• **Exercise**:
Set down every record below exactly as written.

• **Data records**:
Segment Open
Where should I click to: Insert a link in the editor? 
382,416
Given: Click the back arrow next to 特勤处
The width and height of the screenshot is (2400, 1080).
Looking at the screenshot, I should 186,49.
Segment Closed
• **Expected answer**:
Where should I click to: Insert a link in the editor? 
382,416
Given: Click the back arrow next to 特勤处
The width and height of the screenshot is (2400, 1080).
Looking at the screenshot, I should 186,49.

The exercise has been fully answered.